The case is Richter v. Dolgencorp Inc. et al., case number 7:06-cv-01537, in the U.S. District Court for the Northern District of Alabama.

Settlement Takes a Bite out of Apple…Final approval of a $450 settlement has been granted ending an antitrust class action lawsuit against Apple Inc. The lawsuit alleged that Apple conspired publishers to raise e-book prices. While all the publishers settled their claims, only Apple went to trial.

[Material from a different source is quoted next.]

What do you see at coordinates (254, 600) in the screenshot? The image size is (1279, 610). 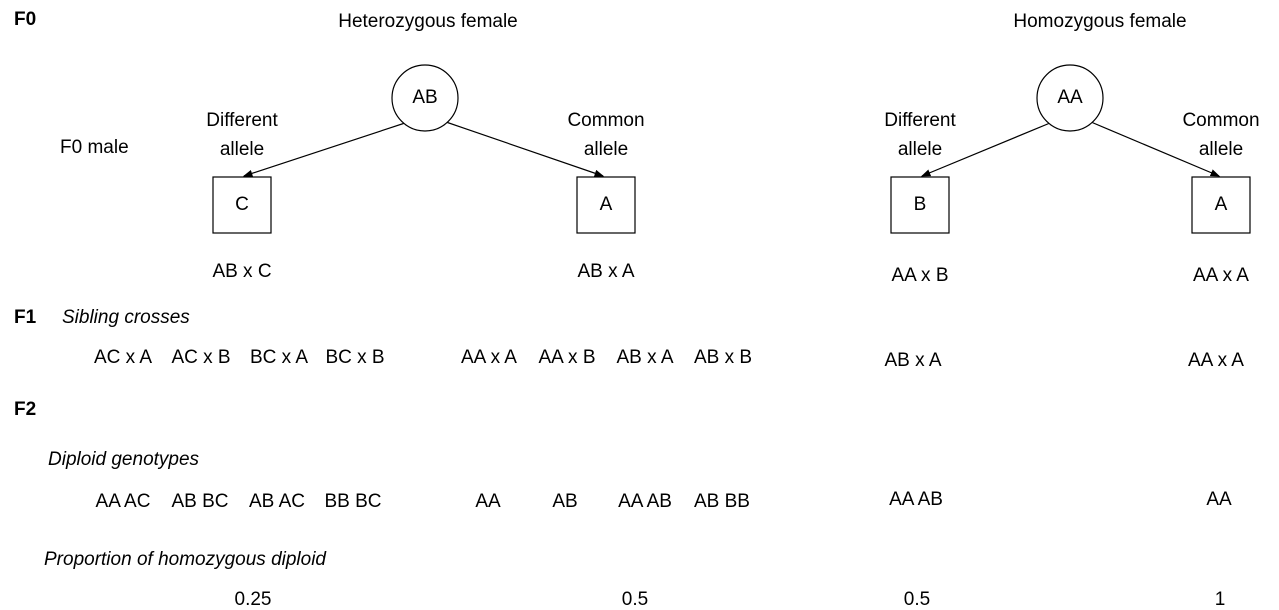 I see `proportion: 0.25` at bounding box center [254, 600].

The lawsuit was brought by the US Department of Justice and 33 states and claimed that in 2010 Apple signed distribution deals with five top publishers, namely Simon & Schuster Inc., Penguin Group USA, Macmillan Publishers USA, Hachette Book Group Inc. and HarperCollins Publishers LLC, that raised the prices for digital books from $9.99 to as much as $14.99. This resulted in consumers paying hundreds of millions of dollars. In July 2013, Judge Denise Cote ruled that Apple had “played a central role in facilitating and executing” the conspiracy. The company has since appealed that decision to the Second Circuit.

Under the terms of the settlement, consumers will receive $400 million. According to court documents, a claims administrator and e-book retailers have sent emails or postcards to almost 23 million addresses of people eligible to receive compensation.

The settlement contains a provision allowing Apple to pay $50 million to consumers and $10 million each to the states and class counsel if Judge Cote’s 2013 decision finding Apple liable is vacated and remanded on appeal or reversed and remanded with instructions for reconsideration or a new trial. If the decision is simply reversed, Apply will pay nothing.

The cases are In re: Electronic Books Antitrust Litigation, case number 1:11-md-02293, and State of Texas et al. v. Penguin Group (USA) Inc. et al., case number 1:12-cv-03394, both in the U.S. District Court for the Southern District of New York. 

Hokee Dokee—Time to adjourn for the week. Happy Thanksgiving!! Gobble Gobble!